ENTERTAINMENT REPORTER

The premier at Amakhosi Cultural Centre on March 27 will be held under the theme “Merging Cultures”.

This year Inxusa Theatre Festival and World Theatre Day Colloquium will run from March 25 to 27 in Bulawayo.

University of Bostwana professor David Kerr is expected to present a keynote theatre address.

“A new play by a Bulawayo-based theatre company, playwright and director is selected to premier on the World Theatre Day night as part of celebrating the art of theatre with the rest of the world,” Amakhosi director Cont Mhlanga said yesterday.

Bambelela is a full time community theatre group based organisation.

It was formed in 1992 in Matshobana suburb of Bulawayo. In the past the ensemble has produced such plays as By Roadside, The Naked Truth, Silent Screams and Wish List among others Bambelela has represented Zimbabwe on the international stage at foras such as the Sadc Multi-Arts Disciplinary Festival.

In Zimbabwe they have graced almost all the festivals since their inception.

The ensemble has won several local and international awards including United Nations Development Programme’s Poverty Alleviation Award.

The ensemble has enjoyed several nominations for the National Arts Merit Awards. Bulawayo playwright Thabani Hillary Moyo wrote and directs the The Civil Servant.

“The Civil Servant is the story of Elton who when faced with imminent retirement from the public service comes to realise the truth that he has failed to achieve his dreams,” Mhlanga said.

“He becomes paranoid and irritable. All he can show for his 37 years of service are invalid insurance policies that expired due to currency devaluation and ultimate demise.

“What also compounds the situation are his two sons — Elvis and Themba — failing to make a mark in life.

“Elton dreads the coming back of the Zimbabwe dollar which is rumoured to be on its way back. He fears that his retirement package might come in the form of a ‘dead currency’.”

Mhlanga added: “To save himself from this predicament and in the process do his failed sons a favour Elton decides to commit suicide so that his sons can get his package in the US$.

“Maybe that is what happens when a man doesn’t have a grip on the forces of life.

“It is after his funeral that is wife Khaya comes to realise that being a civil servant is a thankless job because not many people attended his funeral as it had been hoped.”

Moyo graduated at the University of Zimbabwe in 1995 with a Theatre Arts degree.

He has been a drama teacher at Eveline High School and has written several children’s plays and is actively involved with The Live Literature Project aimed at performing literature texts for ‘A’ and ‘O’ Level students.

Under the project he has directed classics like The Lion and The Jewel by Wole Sonyika, A Doll’s House by Hendrick Ibsen and She No Longer Weeps by Tsitsi Dangarembwa.

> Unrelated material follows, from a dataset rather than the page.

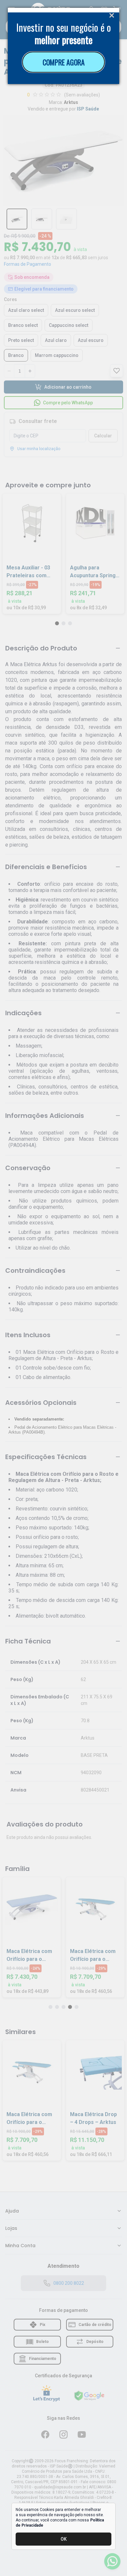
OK (64, 2539)
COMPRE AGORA (64, 62)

In 2012 he wrote, directed and produced The Immigrants which premiered during Intwasa Arts Festival in the same year and went to be part of the Harare International Festival of the Arts programme in March 2014.

He is currently employed by Laway Arts SA under the project Ncathathu.

 Tickets for The Civil Servant are $3. Registration for the World Theatre Day Colloquium is now open at $15 per participant and closes on March 20.